Georgia Looks To Grenada To Help Ease Doctor Shortage
Georgia is taking steps to address its ongoing doctor shortage. Recently, the state’s composite medical board decided to let students from St. George’s University in Grenada finish their clinical training in Georgia. It’s part of an effort to get more primary care physicians to practice in underserved areas.
One reason for Georgia’s shortage: physicians tend to practice where they’re trained, says SGU President G. Richard Olds.
“They key to Georgia to solve your physician shortage, is you need to make sure that students are being recruited into medical school from the areas of Georgia that have the greatest shortages,” Olds says.
That’s what SGU does, he says. The school recruits medical students from areas in the U.S. that need doctors. The students spend their first two years in medical school at SGU. Then they return to do clinical rotations where they’re from. The hope is that they’ll stay in those areas to practice.
SGU will do the same thing in Georgia, Olds says.

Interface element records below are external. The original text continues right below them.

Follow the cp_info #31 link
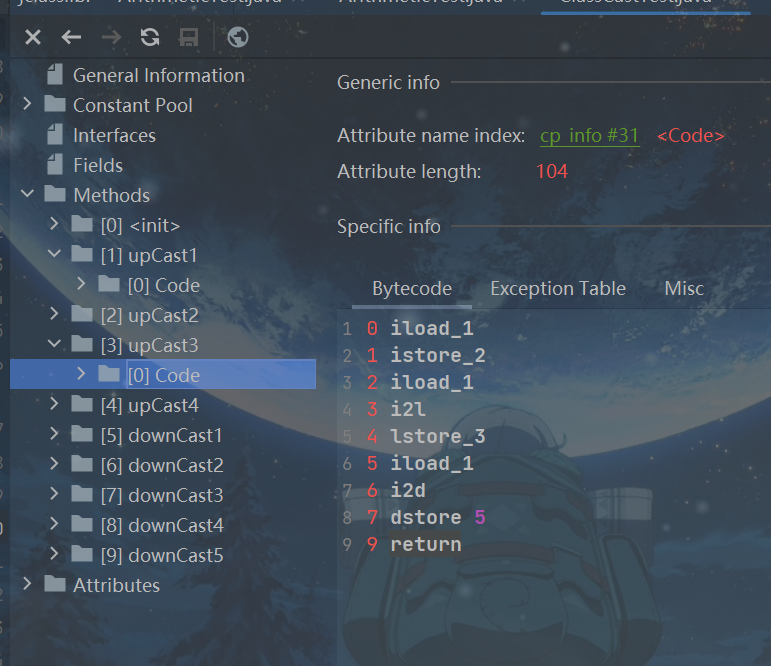This screenshot has height=666, width=771. tap(589, 136)
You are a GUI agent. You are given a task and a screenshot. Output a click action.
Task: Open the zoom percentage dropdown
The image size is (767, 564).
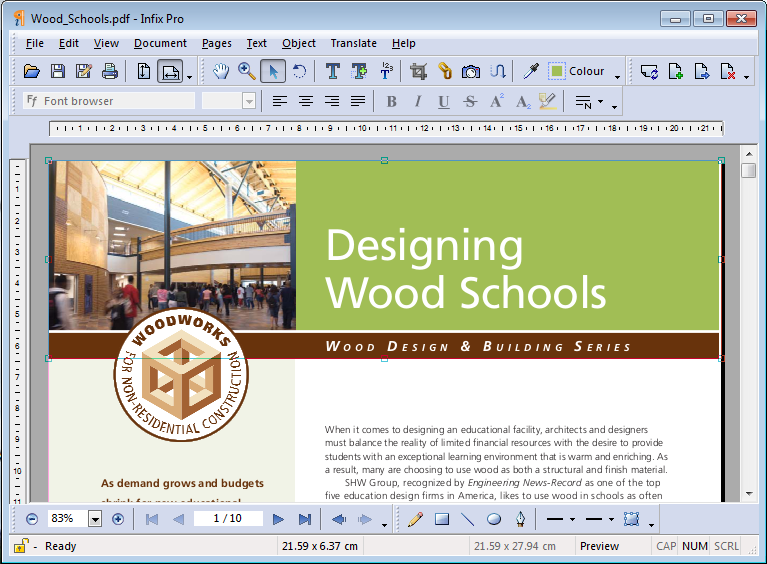pos(95,519)
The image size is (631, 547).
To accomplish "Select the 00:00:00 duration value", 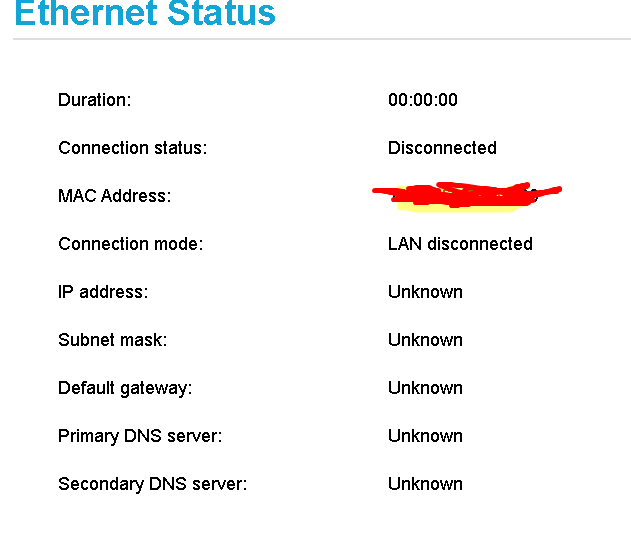I will [x=423, y=100].
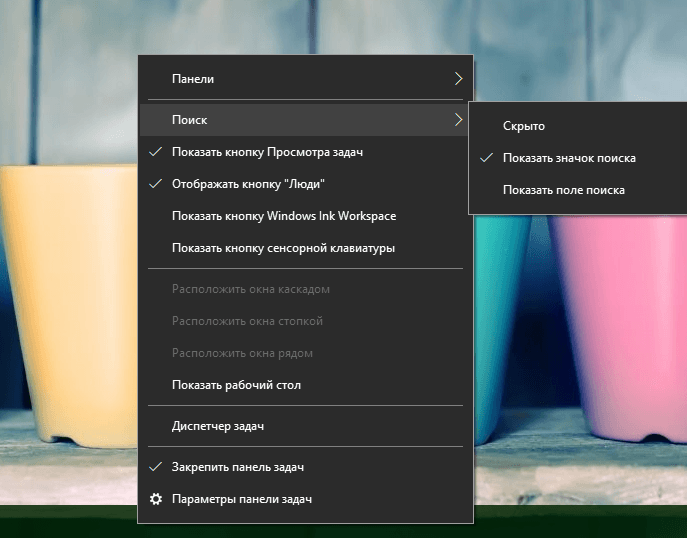Choose Показать поле поиска option
This screenshot has height=538, width=687.
(578, 190)
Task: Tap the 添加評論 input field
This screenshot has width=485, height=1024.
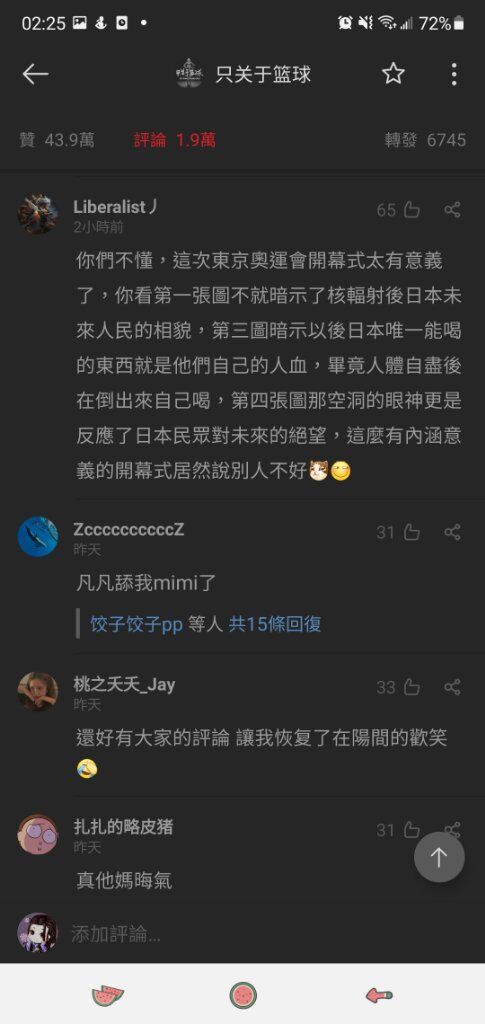Action: point(261,934)
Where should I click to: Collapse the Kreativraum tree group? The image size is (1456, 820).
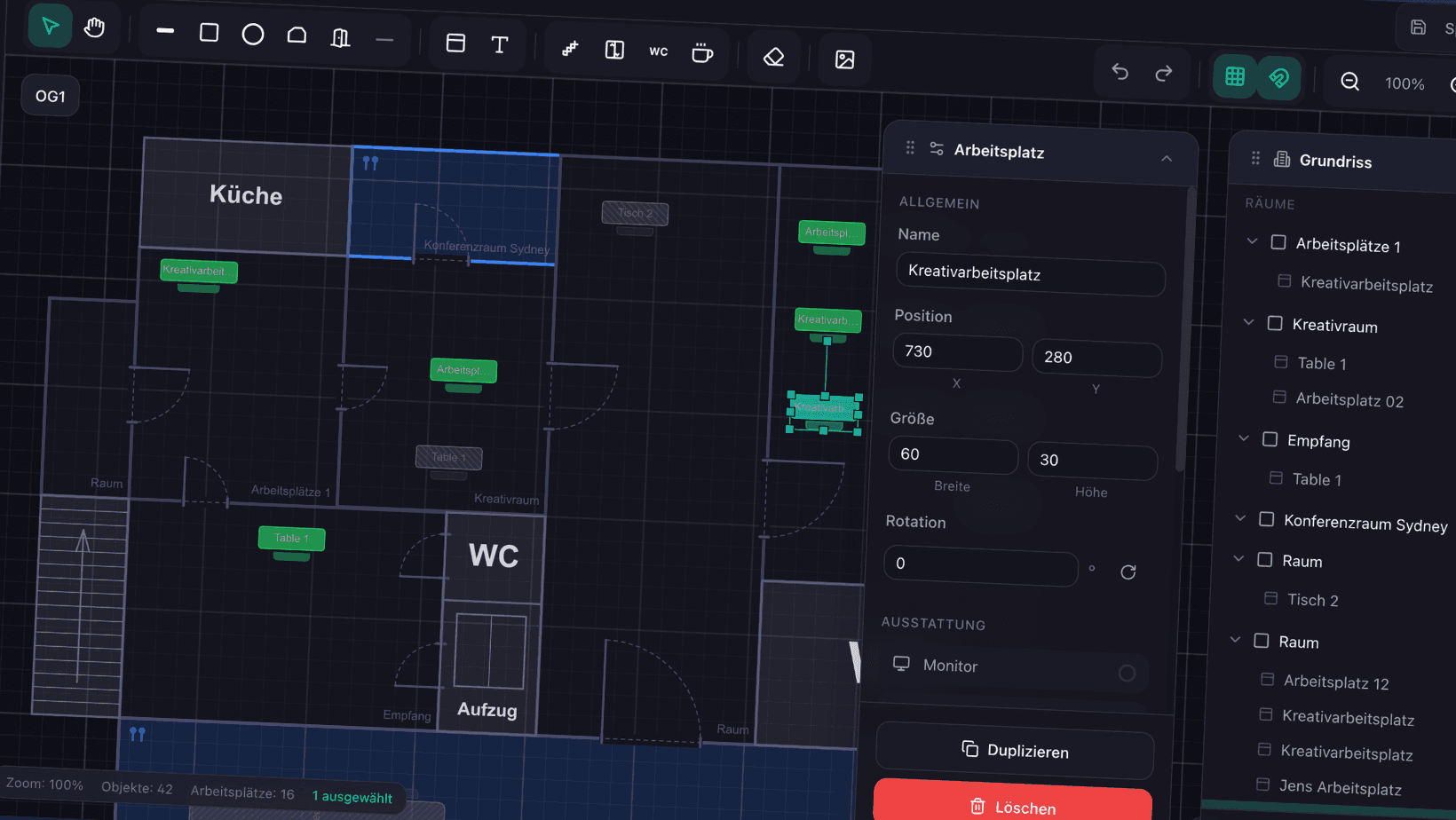1248,322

“Our plan, in fact, would be to recruit students from Georgia,” he says. “More specifically, [we would] recruit students that come from the areas of Georgia that have the greatest shortages, and then devise ways to get them back to do part of their medical training in affiliated hospitals, and ultimately, take and accept residencies in the state of Georgia in order that they stay and practice.”
Olds says 75 percent of SGU’s medical school graduates go into primary care, which is an area of need in Georgia. Although he hopes this will help, Olds says the most efficient way to solve the state’s shortage would be to add more residency slots.
State lawmakers have identified this as a problem they need to address. However, whether the state is able to do that may depend on its ability to secure federal funding.